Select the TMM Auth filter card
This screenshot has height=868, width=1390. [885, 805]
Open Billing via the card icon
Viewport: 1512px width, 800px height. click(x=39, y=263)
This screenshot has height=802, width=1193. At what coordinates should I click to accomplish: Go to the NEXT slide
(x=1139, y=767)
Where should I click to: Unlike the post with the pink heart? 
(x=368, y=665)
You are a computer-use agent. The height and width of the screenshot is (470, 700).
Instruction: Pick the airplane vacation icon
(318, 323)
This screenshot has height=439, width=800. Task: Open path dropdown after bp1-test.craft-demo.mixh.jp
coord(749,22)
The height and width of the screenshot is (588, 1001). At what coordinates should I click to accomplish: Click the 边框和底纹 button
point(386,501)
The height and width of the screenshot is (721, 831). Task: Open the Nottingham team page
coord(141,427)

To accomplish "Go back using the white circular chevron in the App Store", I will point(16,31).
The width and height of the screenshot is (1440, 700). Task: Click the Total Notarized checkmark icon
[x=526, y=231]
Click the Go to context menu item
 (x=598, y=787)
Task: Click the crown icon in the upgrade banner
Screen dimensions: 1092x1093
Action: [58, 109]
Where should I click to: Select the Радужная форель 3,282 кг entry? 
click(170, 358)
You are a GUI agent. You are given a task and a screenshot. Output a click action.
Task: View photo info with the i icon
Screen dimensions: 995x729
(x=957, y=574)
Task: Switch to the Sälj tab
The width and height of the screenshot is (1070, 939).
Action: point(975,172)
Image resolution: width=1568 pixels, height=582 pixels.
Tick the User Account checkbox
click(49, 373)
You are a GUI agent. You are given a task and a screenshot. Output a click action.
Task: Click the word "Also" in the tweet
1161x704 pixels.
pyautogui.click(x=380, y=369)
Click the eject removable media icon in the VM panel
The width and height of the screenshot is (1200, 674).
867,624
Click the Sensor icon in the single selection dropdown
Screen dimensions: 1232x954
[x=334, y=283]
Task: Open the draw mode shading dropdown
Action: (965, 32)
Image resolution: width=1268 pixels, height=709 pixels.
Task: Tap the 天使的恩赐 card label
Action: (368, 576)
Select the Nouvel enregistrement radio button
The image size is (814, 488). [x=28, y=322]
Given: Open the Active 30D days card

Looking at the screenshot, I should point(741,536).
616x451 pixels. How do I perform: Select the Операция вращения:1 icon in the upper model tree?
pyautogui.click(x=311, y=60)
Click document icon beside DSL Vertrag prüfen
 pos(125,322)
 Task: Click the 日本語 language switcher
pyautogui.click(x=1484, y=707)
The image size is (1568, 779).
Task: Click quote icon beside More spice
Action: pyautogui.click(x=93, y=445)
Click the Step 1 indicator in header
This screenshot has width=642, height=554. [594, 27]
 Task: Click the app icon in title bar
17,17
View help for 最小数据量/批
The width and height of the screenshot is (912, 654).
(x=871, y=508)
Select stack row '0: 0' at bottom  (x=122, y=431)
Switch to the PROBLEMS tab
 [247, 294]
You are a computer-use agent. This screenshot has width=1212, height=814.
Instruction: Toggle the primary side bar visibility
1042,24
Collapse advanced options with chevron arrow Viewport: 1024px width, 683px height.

════

» **WHAT YOU NEED TO DO**: Your task is to transcribe the listing in full, so that each line reads exactly as before.

» **THE ANSWER**:
Select the TMM Auth filter card
This screenshot has height=868, width=1390. [885, 805]
Open Billing via the card icon
Viewport: 1512px width, 800px height. click(x=39, y=263)
This screenshot has height=802, width=1193. At what coordinates should I click to accomplish: Go to the NEXT slide
(x=1139, y=767)
Where should I click to: Unlike the post with the pink heart? 
(x=368, y=665)
You are a computer-use agent. The height and width of the screenshot is (470, 700).
Instruction: Pick the airplane vacation icon
(318, 323)
This screenshot has height=439, width=800. Task: Open path dropdown after bp1-test.craft-demo.mixh.jp
coord(749,22)
The height and width of the screenshot is (588, 1001). At what coordinates should I click to accomplish: Click the 边框和底纹 button
point(386,501)
The height and width of the screenshot is (721, 831). Task: Open the Nottingham team page
coord(141,427)

To accomplish "Go back using the white circular chevron in the App Store", I will point(16,31).
The width and height of the screenshot is (1440, 700). Task: Click the Total Notarized checkmark icon
[x=526, y=231]
Click the Go to context menu item
 (x=598, y=787)
Task: Click the crown icon in the upgrade banner
Screen dimensions: 1092x1093
Action: [58, 109]
Where should I click to: Select the Радужная форель 3,282 кг entry? 
click(170, 358)
You are a GUI agent. You are given a task and a screenshot. Output a click action.
Task: View photo info with the i icon
Screen dimensions: 995x729
(x=957, y=574)
Task: Switch to the Sälj tab
The width and height of the screenshot is (1070, 939).
Action: point(975,172)
Image resolution: width=1568 pixels, height=582 pixels.
Tick the User Account checkbox
click(49, 373)
You are a GUI agent. You are given a task and a screenshot. Output a click action.
Task: Click the word "Also" in the tweet
1161x704 pixels.
pyautogui.click(x=380, y=369)
Click the eject removable media icon in the VM panel
The width and height of the screenshot is (1200, 674).
867,624
Click the Sensor icon in the single selection dropdown
Screen dimensions: 1232x954
[x=334, y=283]
Task: Open the draw mode shading dropdown
Action: (965, 32)
Image resolution: width=1268 pixels, height=709 pixels.
Task: Tap the 天使的恩赐 card label
Action: (368, 576)
Select the Nouvel enregistrement radio button
The image size is (814, 488). [x=28, y=322]
Given: Open the Active 30D days card

Looking at the screenshot, I should point(741,536).
616x451 pixels. How do I perform: Select the Операция вращения:1 icon in the upper model tree?
pyautogui.click(x=311, y=60)
Click document icon beside DSL Vertrag prüfen
 pos(125,322)
 Task: Click the 日本語 language switcher
pyautogui.click(x=1484, y=707)
The image size is (1568, 779).
Task: Click quote icon beside More spice
Action: pyautogui.click(x=93, y=445)
Click the Step 1 indicator in header
This screenshot has width=642, height=554. [594, 27]
 Task: Click the app icon in title bar
17,17
View help for 最小数据量/批
The width and height of the screenshot is (912, 654).
(x=871, y=508)
Select stack row '0: 0' at bottom  (x=122, y=431)
Switch to the PROBLEMS tab
 [247, 294]
You are a computer-use agent. This screenshot has width=1212, height=814.
Instruction: Toggle the primary side bar visibility
1042,24
Collapse advanced options with chevron arrow Viewport: 1024px width, 683px height.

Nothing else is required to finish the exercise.